*To-do item*
Reproduce the part of the rows that opens with the line containing "You are a GUI" and closes with the line containing "pyautogui.click(x=509, y=687)", swapping "terrain-surface" for "water-surface" and changing nothing else.

*Given data*
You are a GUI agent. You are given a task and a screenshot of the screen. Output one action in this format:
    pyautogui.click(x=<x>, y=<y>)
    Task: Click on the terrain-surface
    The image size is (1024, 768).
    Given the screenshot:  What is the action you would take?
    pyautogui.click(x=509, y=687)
* * *
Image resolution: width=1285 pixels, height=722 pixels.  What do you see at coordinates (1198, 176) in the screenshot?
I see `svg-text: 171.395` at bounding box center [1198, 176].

*Exercise response*
You are a GUI agent. You are given a task and a screenshot of the screen. Output one action in this format:
    pyautogui.click(x=<x>, y=<y>)
    Task: Click on the water-surface
    The image size is (1024, 768).
    Given the screenshot:  What is the action you would take?
    pyautogui.click(x=509, y=687)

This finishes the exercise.